American poet, essayist, and cattle rancher (1947–2018)

John Perry Barlow (October 3, 1947 – February 7, 2018) was an American poet, essayist, cattle rancher, and cyberlibertarian political activist. He was also a lyricist for the Grateful Dead, a founding member of the Electronic Frontier Foundation and the Freedom of the Press Foundation, and an early fellow at Harvard University's Berkman Klein Center for Internet & Society.

==Early life and education==
Barlow was born in Sublette County, Wyoming near the town of Cora, the only child of Norman Walker Barlow, a Republican state legislator, and his wife, Miriam Adeline Barlow ( Jenkins, later Bailey), who married in 1929.

Barlow's paternal ancestors were Mormon pioneers. He grew up on Bar Cross Ranch in Cora, Wyoming, a 22000 acre property his great-uncle founded in 1907, and attended elementary school in a one-room schoolhouse. He was raised as a devout member of The Church of Jesus Christ of Latter-day Saints and prohibited from watching television until the sixth grade, when his parents allowed him to "absorb televangelists".
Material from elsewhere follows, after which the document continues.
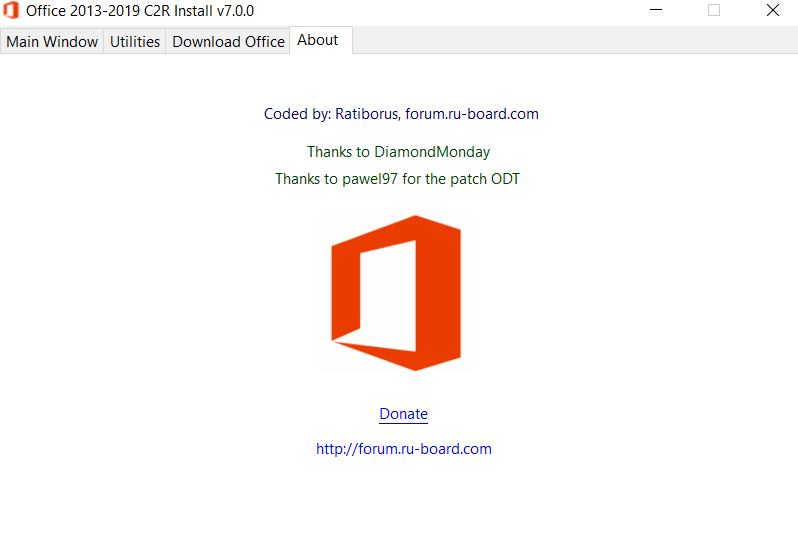
Task: Go to the Download Office tab
Action: point(228,41)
Although Barlow's academic record was erratic throughout his secondary education, he "had his pick of top eastern universities... simply because he was from Wyoming, where few applications originated". In 1969, he graduated from Wesleyan University's College of Letters. He served as Wesleyan's student body president until the administration "tossed him into a sanitarium" following a drug-induced attempted suicide attack in Boston, Massachusetts. After two weeks of rehabilitation, he returned to his studies. In his senior year, he became a part-time resident of New York City's East Village and immersed himself in Andy Warhol's Factory, cultivating a friendship with Rene Ricard and developing a brief addiction to heroin.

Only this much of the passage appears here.